- Problem description
Copy the following listing line for line, without changing anything.

- Records for processing
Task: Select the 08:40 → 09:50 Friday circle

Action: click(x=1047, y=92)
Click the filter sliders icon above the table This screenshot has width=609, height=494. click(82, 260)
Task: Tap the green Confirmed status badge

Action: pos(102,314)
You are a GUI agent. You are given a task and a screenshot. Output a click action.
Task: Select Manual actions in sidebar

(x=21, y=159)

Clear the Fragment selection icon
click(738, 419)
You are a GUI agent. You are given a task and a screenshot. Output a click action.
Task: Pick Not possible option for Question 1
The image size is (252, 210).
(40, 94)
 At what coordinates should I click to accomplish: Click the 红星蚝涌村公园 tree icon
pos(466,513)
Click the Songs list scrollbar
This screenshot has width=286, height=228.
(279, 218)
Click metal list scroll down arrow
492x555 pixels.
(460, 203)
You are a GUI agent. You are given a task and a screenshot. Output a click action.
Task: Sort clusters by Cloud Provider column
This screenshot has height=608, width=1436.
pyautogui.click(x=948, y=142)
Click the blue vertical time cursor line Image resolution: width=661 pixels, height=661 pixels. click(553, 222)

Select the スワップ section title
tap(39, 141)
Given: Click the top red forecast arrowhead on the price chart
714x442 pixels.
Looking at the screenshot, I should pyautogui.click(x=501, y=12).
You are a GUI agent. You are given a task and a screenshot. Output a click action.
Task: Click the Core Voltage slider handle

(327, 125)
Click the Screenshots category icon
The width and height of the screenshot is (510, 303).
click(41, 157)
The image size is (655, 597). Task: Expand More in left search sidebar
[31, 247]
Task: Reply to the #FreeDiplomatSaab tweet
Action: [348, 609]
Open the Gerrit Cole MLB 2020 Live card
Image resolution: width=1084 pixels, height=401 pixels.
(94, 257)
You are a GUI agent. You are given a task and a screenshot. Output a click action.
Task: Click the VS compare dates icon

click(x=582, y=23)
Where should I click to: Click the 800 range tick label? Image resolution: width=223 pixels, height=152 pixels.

- Completed exercise
Task: Select the 08:40 → 09:50 Friday circle

Action: click(x=1047, y=92)
Click the filter sliders icon above the table This screenshot has width=609, height=494. click(82, 260)
Task: Tap the green Confirmed status badge

Action: pos(102,314)
You are a GUI agent. You are given a task and a screenshot. Output a click action.
Task: Select Manual actions in sidebar

(x=21, y=159)

Clear the Fragment selection icon
click(738, 419)
You are a GUI agent. You are given a task and a screenshot. Output a click action.
Task: Pick Not possible option for Question 1
The image size is (252, 210).
(40, 94)
 At what coordinates should I click to accomplish: Click the 红星蚝涌村公园 tree icon
pos(466,513)
Click the Songs list scrollbar
This screenshot has width=286, height=228.
(279, 218)
Click metal list scroll down arrow
492x555 pixels.
(460, 203)
You are a GUI agent. You are given a task and a screenshot. Output a click action.
Task: Sort clusters by Cloud Provider column
This screenshot has height=608, width=1436.
pyautogui.click(x=948, y=142)
Click the blue vertical time cursor line Image resolution: width=661 pixels, height=661 pixels. click(553, 222)

Select the スワップ section title
tap(39, 141)
Given: Click the top red forecast arrowhead on the price chart
714x442 pixels.
Looking at the screenshot, I should pyautogui.click(x=501, y=12).
You are a GUI agent. You are given a task and a screenshot. Output a click action.
Task: Click the Core Voltage slider handle

(327, 125)
Click the Screenshots category icon
The width and height of the screenshot is (510, 303).
click(41, 157)
The image size is (655, 597). Task: Expand More in left search sidebar
[31, 247]
Task: Reply to the #FreeDiplomatSaab tweet
Action: [348, 609]
Open the Gerrit Cole MLB 2020 Live card
Image resolution: width=1084 pixels, height=401 pixels.
(94, 257)
You are a GUI agent. You are given a task and a screenshot. Output a click action.
Task: Click the VS compare dates icon

click(x=582, y=23)
Where should I click to: Click the 800 range tick label? Image resolution: width=223 pixels, height=152 pixels.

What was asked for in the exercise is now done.